From revenue generated to material possessions acquired – the bigger, the better in entrepreneur-land! Digital product launches are no longer merely six figures, now they’re seven! Why have 5 employees when you can have 500? Why maintain a small operation when you can build your very own empire?
With all this hype around building massive companies, it becomes important to take a step back and realize that you don’t have to build an empire to be successful in business.
Our perceptions are a bit distorted. We’ve become accustomed to seeing everyday folks become internet and social media celebrities and go on to ink lucrative brand deals. We also live in a world where a startup can go from zero to a billion dollars in a few years. Seeing this type of fame and fortune happen so frequently and so “easily” can distort our perspectives on what it takes to build a profitable and sustainable business in the first place. The amount of effort, energy, and patience that an empire requires becomes overlooked and underestimated. Meanwhile, those who aren’t capable of (or aren’t interested in) achieving empire-status are left feeling unworthy and wondering if they’re doing “it” incorrectly.

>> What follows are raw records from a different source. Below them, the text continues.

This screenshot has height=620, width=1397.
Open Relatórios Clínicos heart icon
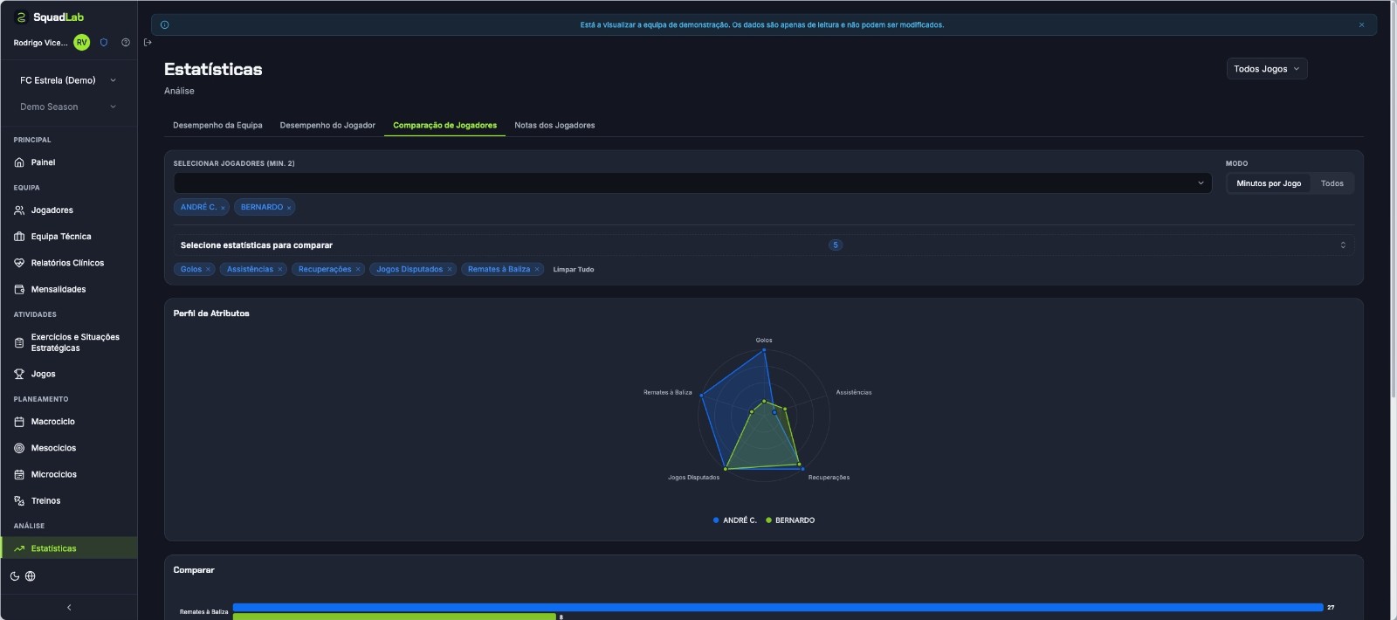[19, 263]
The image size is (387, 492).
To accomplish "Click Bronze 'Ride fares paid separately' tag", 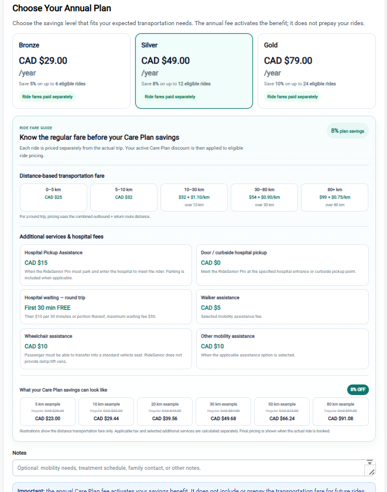I will point(47,96).
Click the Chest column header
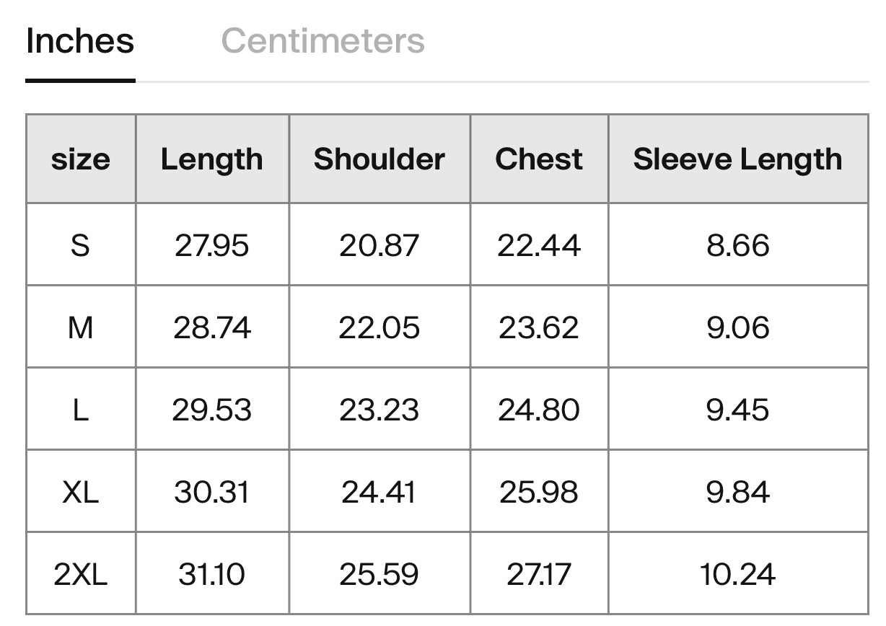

Small is the new big. Big was great, until small happened. While the terms “big” and “small” are relative, small businesses nowadays can have a big impact. Aiming small (but thinking big) means you can build a business that suits your lifestyle; one that provides for you and your family; one that allows for greater interaction with customers; and one that creates a ripple effect in your community. Small also means being involved with the decisions that matter in the business and having the flexibility to carry out those decisions. Small can mean slow and steady progress, but in no way does small preclude growth.
Empires rise and fall, but sustainable businesses last. The thing about empires is that as often as they rise, they fall. While businesses of any size are susceptible to failure, if you set out with the intention of building a sustainable business, then you give your company the best chance at longevity. The meaning of the term “sustainable business” has evolved over the years and now reflects the efforts of businesses to navigate constant environmental, social, economic, and technological changes.

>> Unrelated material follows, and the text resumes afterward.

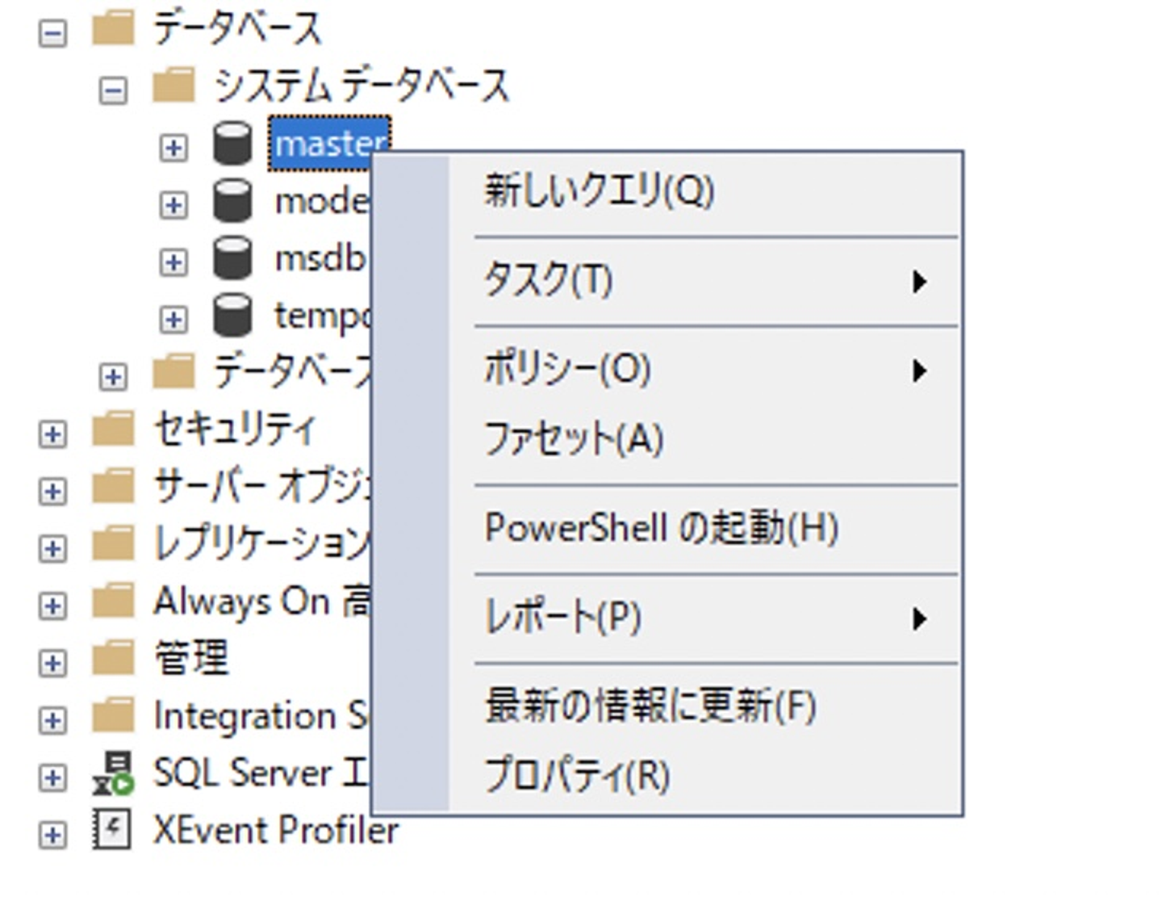Click the model database cylinder icon

pyautogui.click(x=232, y=201)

In your efforts to build a business with sustainability in mind, your decisions become ones based on long-term planning and legacy. You recognize the significance of investing in the growth and development of your team members. You slowly shift from identifying as the business owner to identifying as the business leader, where you focus on motivating and engaging the stakeholders in your company. And most importantly, you become aware of the impact of your business decisions and relationships on your long-term success.
As we embark on our own entrepreneurial journeys, it’s important to identify the type of businesses we are trying to build. If it’s empire or bust for you, then that’s fine. But sometimes it’s good to take a step back and realize that bigger isn’t always better. Sometimes, a shift in perspective and focus can produce a successful and sustainable business, even if it’s not an empire.